<<<<
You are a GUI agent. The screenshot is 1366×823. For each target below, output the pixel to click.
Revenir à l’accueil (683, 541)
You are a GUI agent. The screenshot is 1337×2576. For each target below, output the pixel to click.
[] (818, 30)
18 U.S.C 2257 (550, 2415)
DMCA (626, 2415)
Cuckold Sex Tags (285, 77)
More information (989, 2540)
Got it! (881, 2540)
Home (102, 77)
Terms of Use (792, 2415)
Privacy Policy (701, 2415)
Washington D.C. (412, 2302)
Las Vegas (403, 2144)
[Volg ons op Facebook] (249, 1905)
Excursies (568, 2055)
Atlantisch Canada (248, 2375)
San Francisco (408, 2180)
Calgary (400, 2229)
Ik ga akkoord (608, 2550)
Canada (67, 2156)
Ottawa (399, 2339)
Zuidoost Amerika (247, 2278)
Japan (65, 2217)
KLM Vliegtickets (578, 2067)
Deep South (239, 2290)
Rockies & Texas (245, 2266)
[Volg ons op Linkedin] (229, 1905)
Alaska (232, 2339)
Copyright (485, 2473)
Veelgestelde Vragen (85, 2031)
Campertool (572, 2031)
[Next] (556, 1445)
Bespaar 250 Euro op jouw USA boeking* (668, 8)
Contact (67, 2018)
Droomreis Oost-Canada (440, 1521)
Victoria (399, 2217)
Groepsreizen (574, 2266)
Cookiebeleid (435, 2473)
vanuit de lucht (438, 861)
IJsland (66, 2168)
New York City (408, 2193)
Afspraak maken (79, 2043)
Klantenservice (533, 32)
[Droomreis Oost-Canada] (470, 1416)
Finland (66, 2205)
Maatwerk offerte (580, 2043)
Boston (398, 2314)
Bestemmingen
>>>>
■ Task details
Lines above that have "target": copy each of them.

■ Worked solution
You are a GUI agent. The screenshot is 1366×823. For each target below, output the pixel to click.
You are a GUI agent. The screenshot is 1337×2576. For each target below, output the pixel to click.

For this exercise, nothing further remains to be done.